Nicole is intensifying and is expected to make landfall as a Category 1 hurricane, potentially putting the huge Space Launch System rocket at risk.
NASA estimates that the SLS can withstand wind gusts of up to 85 mph (74 knots), as well as sustained winds of 46 mph (40 knots). The agency still aims to launch the rocket and uncrewed Orion capsule to the moon on Nov. 14, the first of the agency’s Artemis missions, though it’s unclear how the storm will impact that schedule.
“Teams at Kennedy will continue to monitor the weather, make sure all personnel are safe, and will evaluate the status of the Monday, Nov. 14, launch attempt for the Artemis I mission as we proceed and receive updated predictions about the weather,” NASA wrote in a blog post.
NASA didn’t respond to a request for comment regarding specific preparations being made to secure the rocket.
The space center is at “HURCON III” status, a level of preparedness level for approaching hurricanes in which personnel work to secure the area’s facilities and hardware.

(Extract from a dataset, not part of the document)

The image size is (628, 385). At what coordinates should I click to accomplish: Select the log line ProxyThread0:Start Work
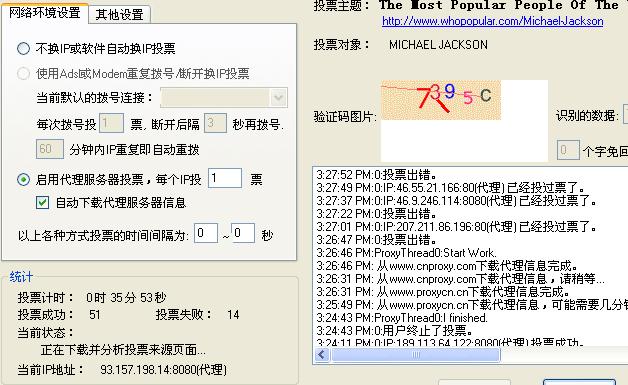[x=406, y=253]
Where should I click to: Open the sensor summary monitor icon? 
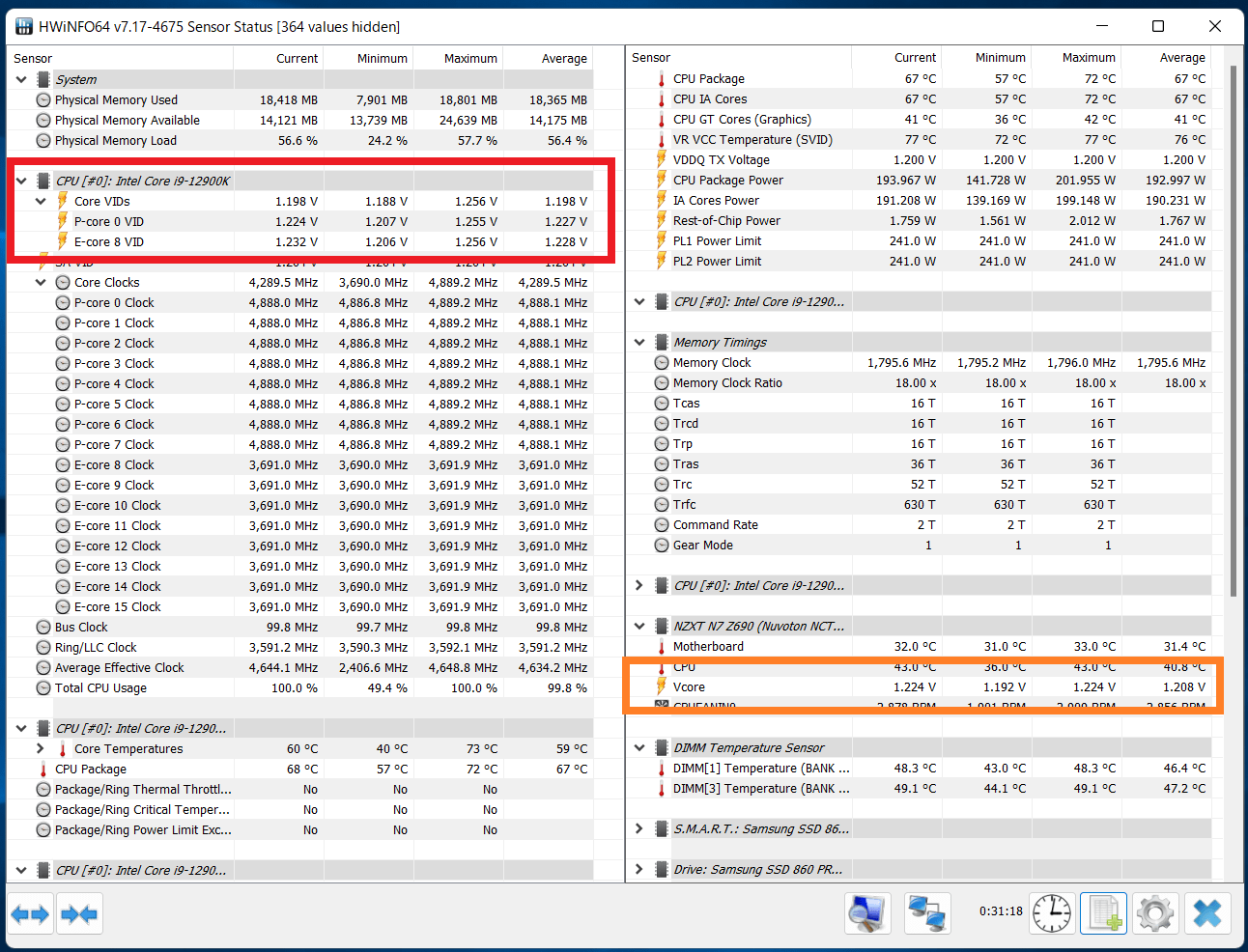(x=866, y=913)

Joel Cline, the tropical program coordinator with the National Weather Service, estimates there is an 80% to 90% chance of sustained tropical force winds along Florida’s space coast, with storm winds approaching the area as early as Wednesday morning. That’s roughly about the threshold that NASA said the rocket can handle.
“What they’re telling you is they’re looking for hurricane force wind gusts, and sustained winds of tropical storm force, which is the most likely probability,” Cline said.
In September, when Hurricane Ian was headed toward NASA’s Kennedy Space Center in Florida, the SLS was also out on the launchpad ahead of its planned mission. However, NASA ultimately decided to roll the rocket back to its massive hangar, called the Vehicle Assembly Building, to shelter the SLS from the approaching storm.
NASA probably no longer has time for a rollback of the rocket since it takes roughly three days to prepare and move the vehicle.
Cline said that officials with Kennedy Space Center are on frequent calls with the National Hurricane Center, along with the Department of Defense and other entities operating in the area of the storm’s path.
Another concern for the Florida coast, Cline said, is that the storm could bring as much as six inches of rain and a storm surge of up to three to five feet.